Prompt 1
List every percentage figure that appears in the article on tariffs and free trade.
Prompt 2
For each statement, say whether it agrees with the article on tariffs and free trade, and quote the words from the article that settle it: (a) In 1900 the United States had no income tax. (b) In the Puck cartoon, Uncle Sam holds a knife labeled "Tariff Revision." (c) As president, Trump kept his threatened tariff on Mexican cars at 35%.
Prompt 3
Resume the article on tariffs and free trade after its last sentence, continuing in the same voice.
━━ Reading text
Monthly Archives: March 2017

The argument for free trade is half sound

In 1900, the average tariff on imported goods was 27.4% and there was no income tax. Import tariffs provided all the money to run the US government and there was no minimum wage law. The high tariffs kept wage rates from falling to match those in the 3rd world. Currently, the average tariff is near-zero: 1.3%. There is a sizable income tax and a government income deficit; minimum wage laws are used to prop up salaries. Most economists claim we are doing things right now, and that the protective tariffs of the past were a mistake. Donald Trump claimed otherwise in his 2016 campaign. Academic economists are appalled, and generally claim he’s a fool, or worse. The argument they use to support low tariffs was made originally by Adam Smith (1776): “It is the maxim of every prudent master of a family, never to attempt to make at home what it will cost him more to make than to buy…. If a foreign country can supply us with a commodity cheaper than we ourselves can make it, better buy it of them with some part of the produce of our own industry.” As a family benefits from low cost products, a country must too. Why pay more?  How stupid would you have to be to think otherwise?

A cartoon from Puck 1911. Do you cut tariffs, and if so how much. High tariffs provide high wages and expensive prices for the consumer. Low tariffs lead to cheap products and low wages. Uncle Sam is confused.

A cartoon from Puck, 1911. Should tariffs be cut, and if so, how much. High tariffs provide high prices and high wages. Low tariffs lead to low prices for the consumer, but low wages. Uncle Sam is confused.

Of course, a country is not a family, and it is clear that some people will benefit more from cheap products, others less, and some folks will even suffer. Consumers and importers benefit, while employees generally do not. They are displaced from work, or find they must compete with employees in very low wage countries, and often with child labor or slave labor. The cartoon at right shows the conundrum. Uncle Sam holds a knife labeled “Tariff Revision” trying to decide where to cut. Any cut that helps consumers hurts producers just as much. Despite the cartoon, it seems to me there is likely a non-zero tariff rate that does not slow trade too much, but still provides revenue and protects American jobs.

A job-protecting tariff was part of the Republican platform from Lincoln’s time, well into the 20th century, and part of the Whig platform before that. Democrats, especially in the south, preferred low tariffs, certainly no more than needed to provide money for government operation. That led to a diminution of US tariffs, beginning in the mid- 1800s, first for US trade with developed countries, and eventually with third world as well. By the 1930s, we got almost no government income from tariffs, and almost all from an ever-larger income tax. After WWII low tariff reductions became a way to promote world stability too: our way of helping the poor abroad get on their feet again. In the 2016 campaign, candidate Donald Trump challenged this motivation and the whole low-tariff approach as anti- American (amor anti America-first). He threatened to put a 35% tariff on cars imported from Mexico as a way to keep jobs here, and likely to pay for the wall he claimed he would build as president. Blue-collar workers loved this threat, whether they believed it or not, and they voted Republican to an extent not seen in decades. Educated, white collar folks were uniformly appalled at Trump’s America-first insensitivity, and perhaps (likely) by the thought that they might have to pay more for imported goods. As president, Trump re-adjusted his threat to 20%, an interesting choice, and (I suspect) a good one.
━━━━
━━ Stored data
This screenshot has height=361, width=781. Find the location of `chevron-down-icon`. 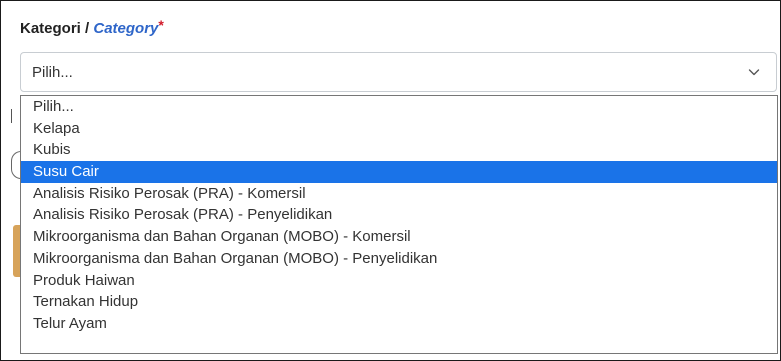

chevron-down-icon is located at coordinates (754, 72).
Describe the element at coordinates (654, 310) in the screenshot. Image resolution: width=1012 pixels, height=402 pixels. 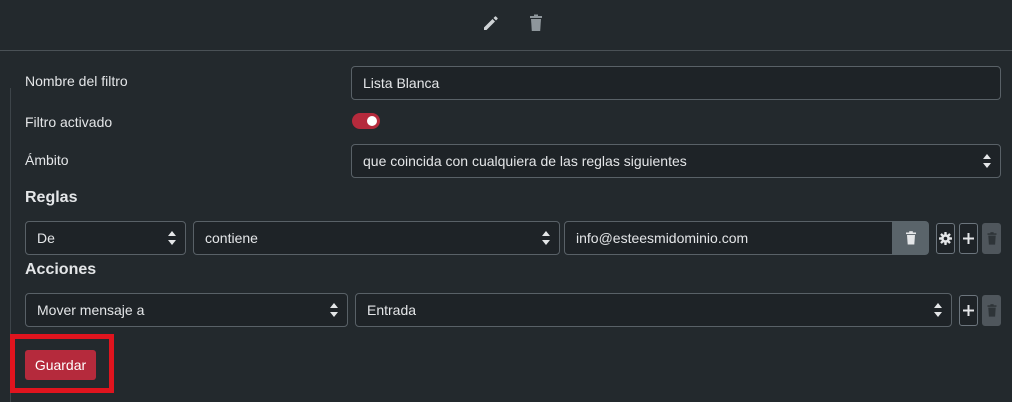
I see `action-target-select: Entrada` at that location.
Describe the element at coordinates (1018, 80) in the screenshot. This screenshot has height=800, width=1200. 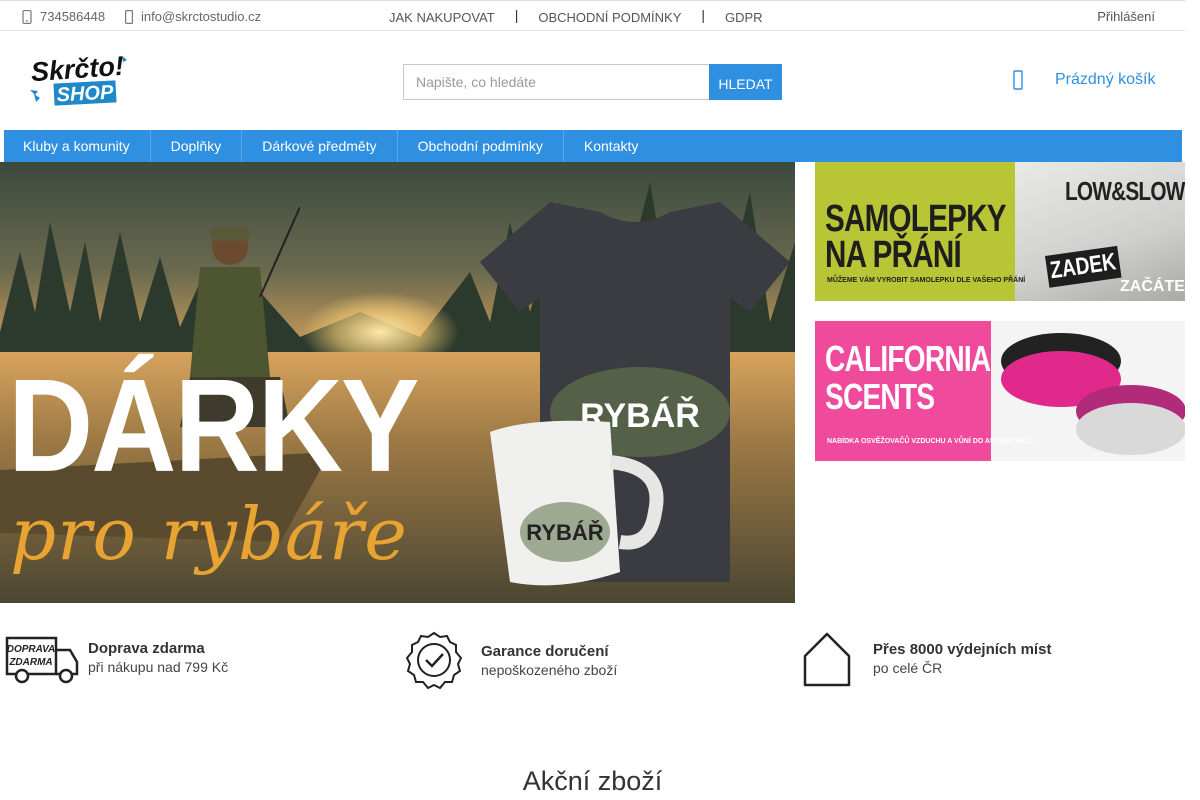
I see `cart-icon` at that location.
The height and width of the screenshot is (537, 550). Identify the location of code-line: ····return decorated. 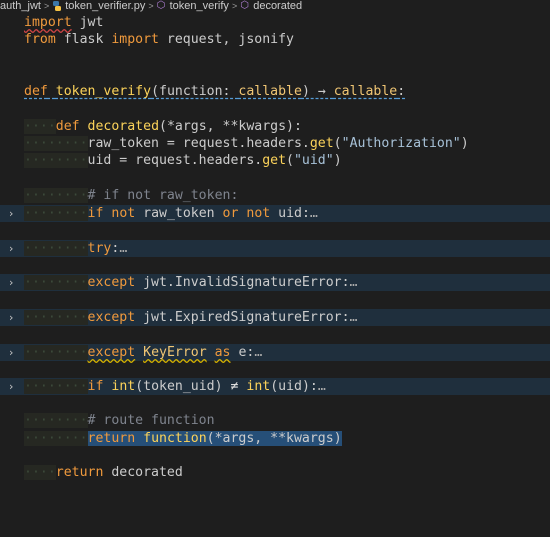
━━━━
Answer section 1
27.4%, 1.3%, 35%, 20%

Answer section 2
(a) Yes: "In 1900, the average tariff on imported goods was 27.4% and there was no income tax."
(b) Yes: "Uncle Sam holds a knife labeled “Tariff Revision” trying to decide where to cut."
(c) No: "As president, Trump re-adjusted his threat to 20%"

Answer section 3
The effect of a 20% tariff can be seen better, I think, by considering a barter-economy between two countries, one developed, one not: Mexico and the US, say with an without a 20% tax. Assume these two countries trade only in suits and food. In the poor country, the average worker can make either 4 suits per month or 200 lbs of food. In the developed country, workers produce either 10 suits or 1000 lbs of food. Because it’s a barter economy with a difference in production, we expect that, in the poor country, a suit costs 50 lbs of food; in the rich country, 100 lbs of food. There is room here to profit by trade.

The current state of tariffs world-wide. Quite a few countries have tariffs much higher than ours. Among those, Mexico.

Tariffs world-wide. While we put no tax on most imported products, while much of the world taxes our products rather heavily.

With no tariff, totally free trade, an importer will find he can make a profit bringing 100 lbs of US food to Mexico to trade for 2 suits. He can return two suits to the US having gotten his two suits at the price of one, less the cost of transport, lawyers, and middlemen (relatively low). Some US suit-makers will suffer, but the importer benefits immediately, and eventually US consumers and Mexican suit workers will benefit too. Eventually, US suit prices will go down, and Mexican wages up, We will have cheaper suits and will shift production to produce what we make best —  food.

In time, we can expect that an American suit maker will move his entire production to Mexico bringing better equipment and better management. Under his hand, lets assume his Mexican workers make 6 suits per month. The boss can now pay them better, perhaps 100 lbs of food and two suits per month. He still makes a nice profit, more than before: he ships two suits to the US to buy the 200 lbs of food, and retains now two suits as profit. Hillary Clinton believed this process was irreversible. “Those jobs are gone and they’re not coming back,” her campaign told CNN. She claimed she’d retrain the jobless “for the jobs of the future” and redistribute the wealth of the rich, a standard plank of the democratic platform since 1896. But for several reasons industrial voters didn’t trust her. Redistribution of wealth rarely works because, for example, the manufacturer can keep his profits off-shore, as many do.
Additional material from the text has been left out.